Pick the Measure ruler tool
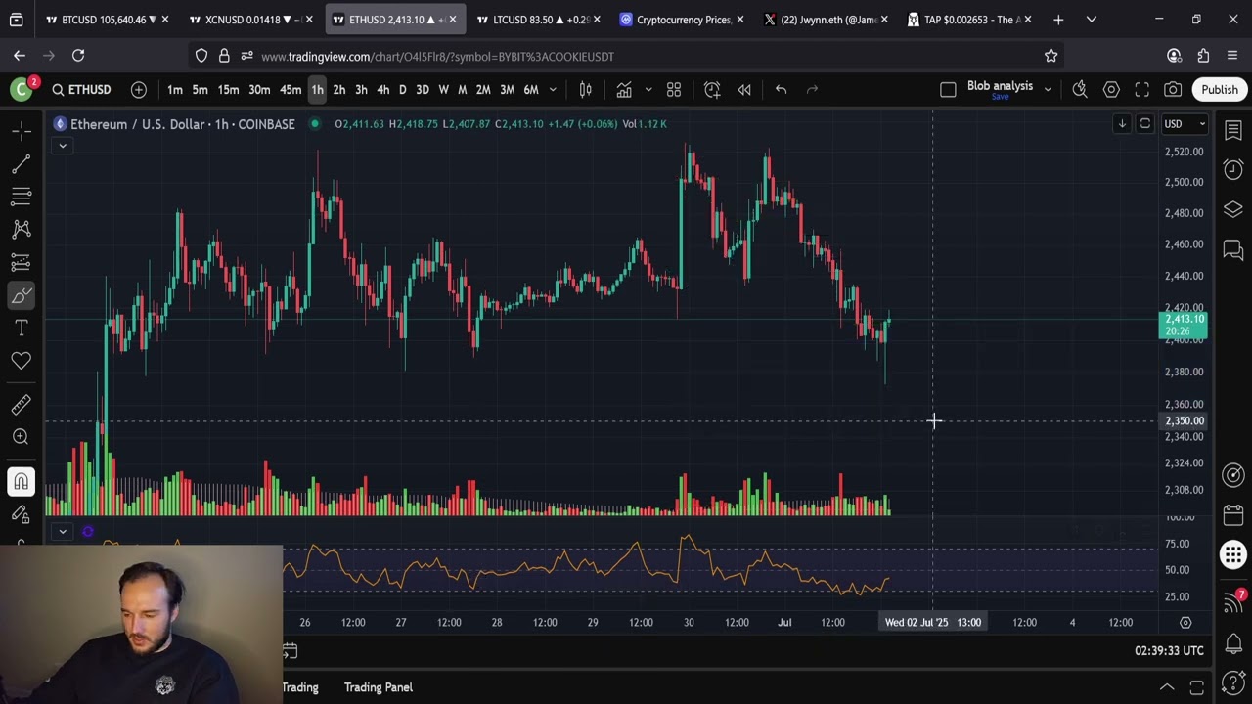The image size is (1252, 704). click(21, 405)
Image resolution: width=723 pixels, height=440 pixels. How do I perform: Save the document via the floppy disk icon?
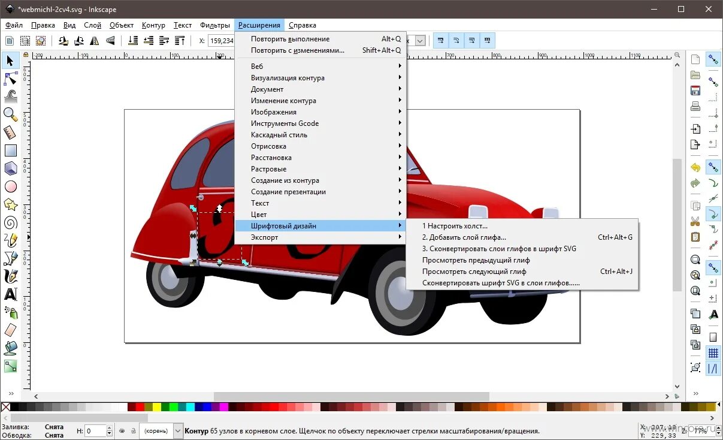[x=694, y=90]
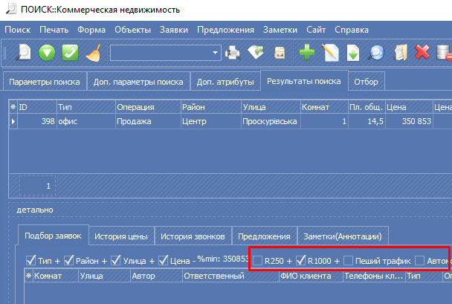Open the toolbar combo box dropdown
The height and width of the screenshot is (304, 452).
tap(216, 53)
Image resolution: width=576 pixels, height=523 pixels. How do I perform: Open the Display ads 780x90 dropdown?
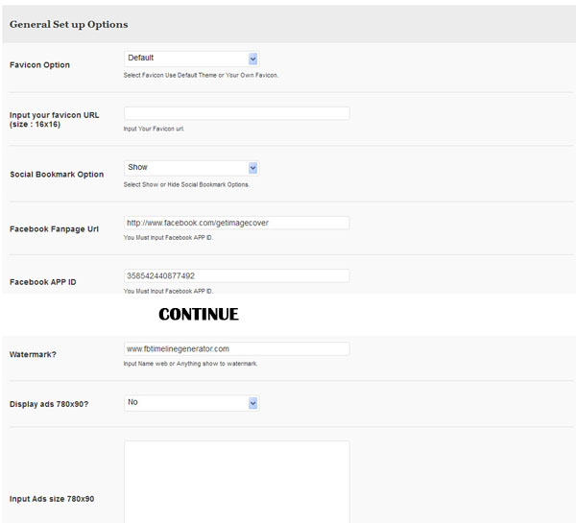pos(191,403)
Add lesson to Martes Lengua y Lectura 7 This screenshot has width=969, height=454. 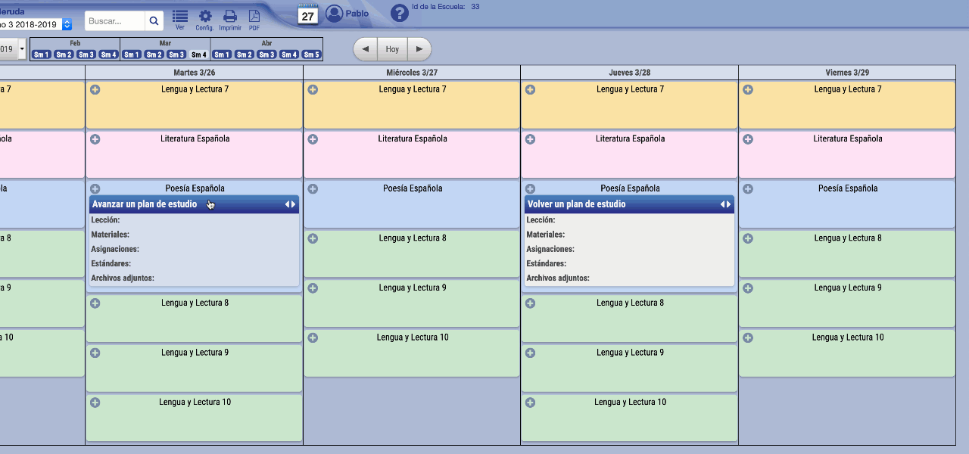[x=95, y=89]
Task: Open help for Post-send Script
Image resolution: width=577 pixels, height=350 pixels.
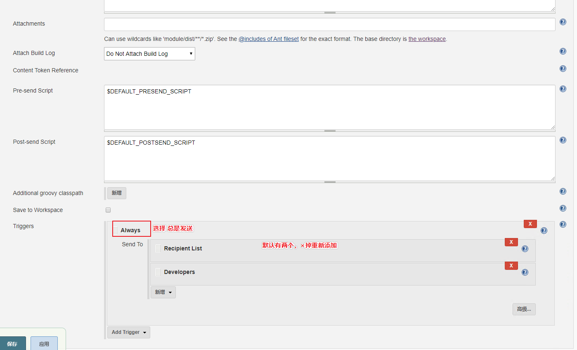Action: (563, 140)
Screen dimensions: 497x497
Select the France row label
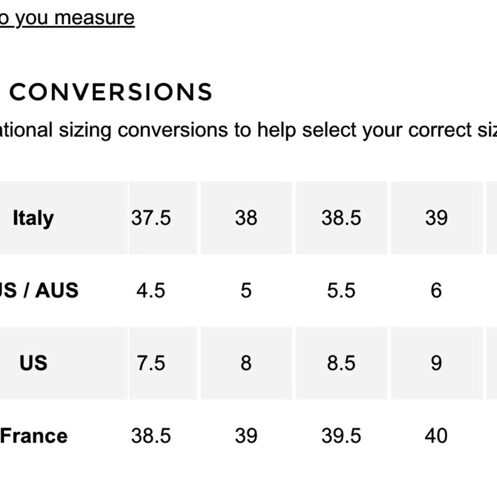[x=34, y=436]
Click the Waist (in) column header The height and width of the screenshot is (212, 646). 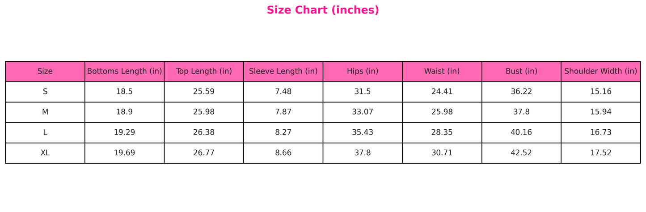pos(442,72)
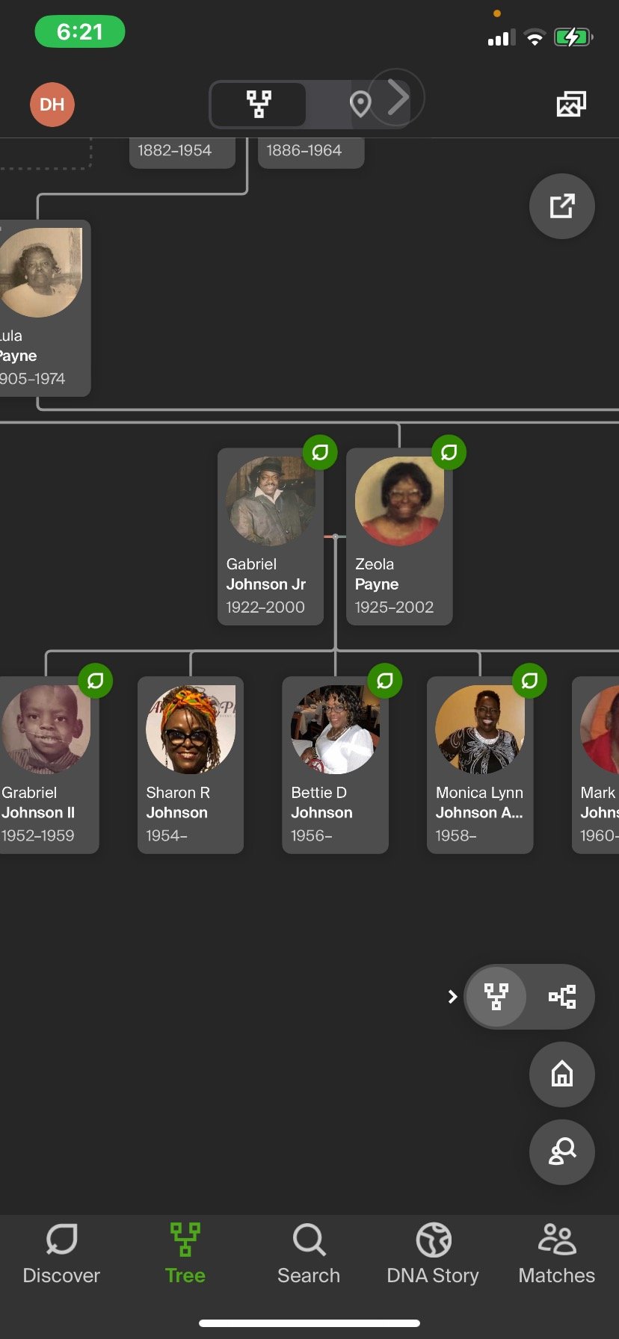Viewport: 619px width, 1339px height.
Task: Expand the top view switcher arrow
Action: click(x=398, y=97)
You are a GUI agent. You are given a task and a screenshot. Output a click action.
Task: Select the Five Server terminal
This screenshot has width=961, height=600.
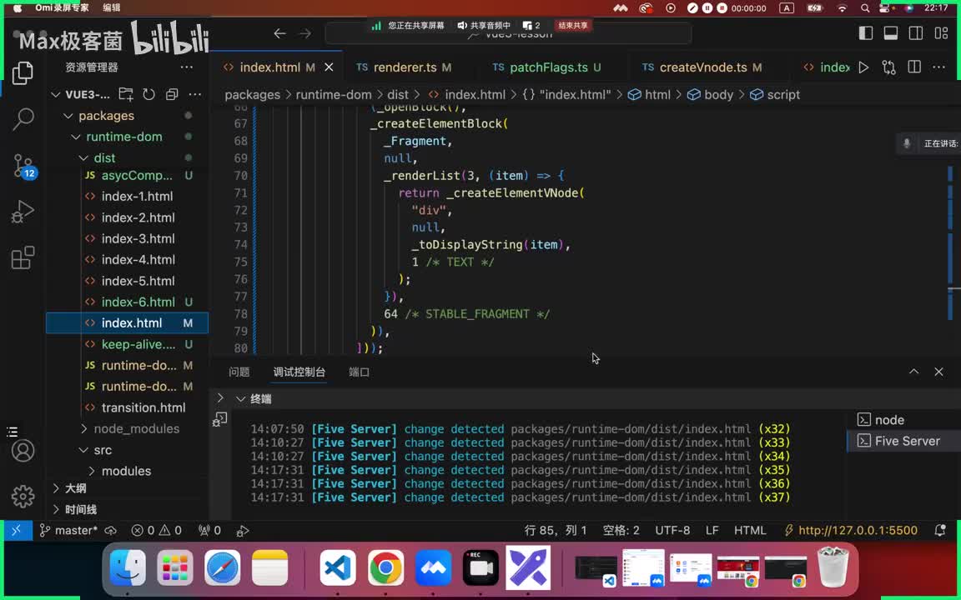pyautogui.click(x=907, y=441)
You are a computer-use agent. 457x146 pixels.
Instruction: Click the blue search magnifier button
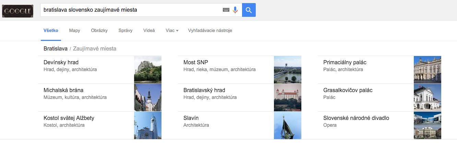[x=249, y=10]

**Assigned task:** Where a line of the records has the string "agent", copy that line.

**Output:**
You are a GUI agent. You are given a task and a screenshot. Output a click action.
You are a computer-use agent. 457x146 pixels.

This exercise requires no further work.